BPN14770 Single Ascending Dose Study in Healthy Male and Female Subjects

Objectives:

1. To evaluate the safety and tolerability profile of single oral ascending dose levels of
BPN14770 in healthy subjects.

2. To characterize the BPN14770 plasma pharmacokinetic profile following oral
administration.

Inclusion Criteria:

1. Healthy male or female. Female subjects must not be pregnant or breastfeeding.

2. Subject must be between 18 and 55 years of age (inclusive).

3. Subject's body mass index (BMI) must be between 18 and 32 kg/m2 (inclusive), and
subject must weigh a minimum of 50 kg (110 lbs).

4. Female subjects must be surgically sterile (bilateral tubal ligation, hysterectomy,
or bilateral oophorectomy at least 6 months prior to dosing) or at least 2 years
postmenopausal. Menopausal status will be verified by a follicle-stimulating hormone
(FSH) test at screening.
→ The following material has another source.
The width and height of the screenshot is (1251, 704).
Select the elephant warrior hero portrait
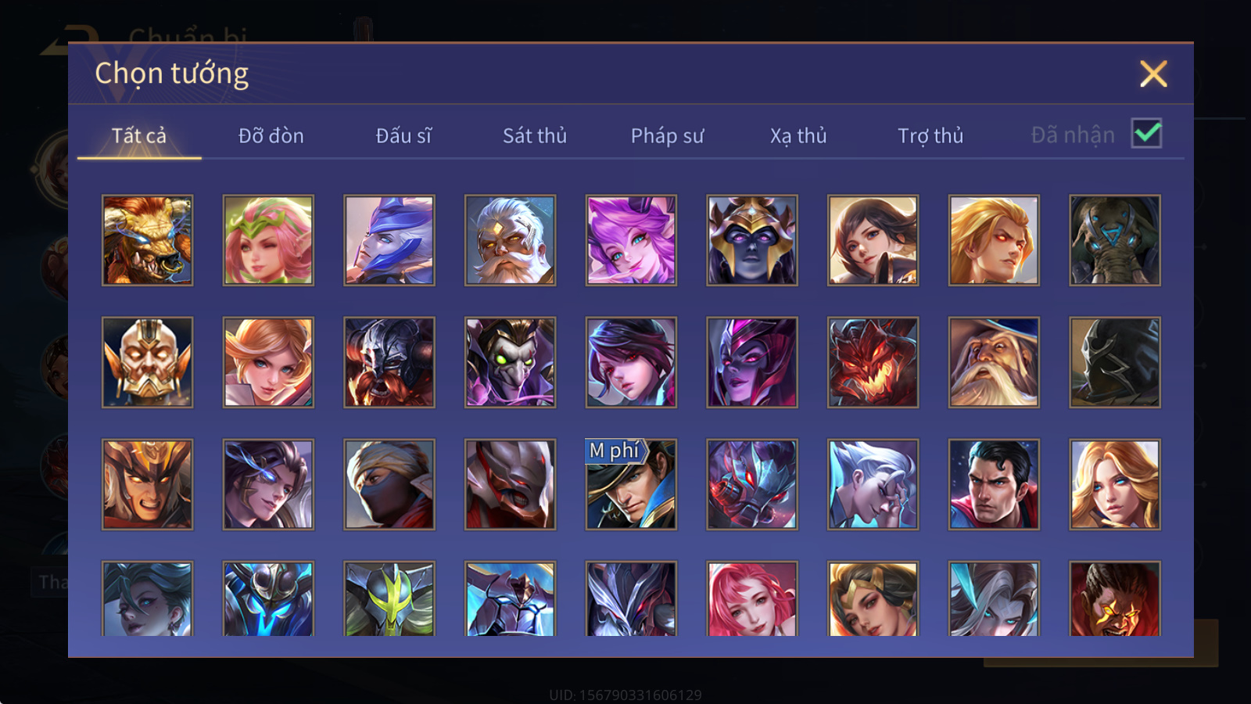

In addition, all females must have a negative pregnancy test
result within 48 hours before study drug administration regardless of childbearing
potential.

5. Male subjects must be willing to inform female partners of their participation in the
study and to use adequate contraceptive methods (must have had vasectomy at least 6
months prior to dosing or use at least one barrier method of birth control).

6. Subject must understand the study procedures, voluntarily consent to participate in
this study, and provide their written informed consent prior to start of any
study-specific procedures.

7. Subject is willing and able to remain in the study unit for the entire duration of
the confinement period and return for outpatient visits.

Exclusion Criteria:

1. Clinically significant abnormality in the investigator's opinion indicated from the
current hematology, biochemistry, or urinalysis tests, or from medical history,
social history, vital signs, or physical examination.

2. Positive serology results for hepatitis B surface antigen (HbsAg), hepatitis C virus
(HCV), or human immunodeficiency virus (HIV).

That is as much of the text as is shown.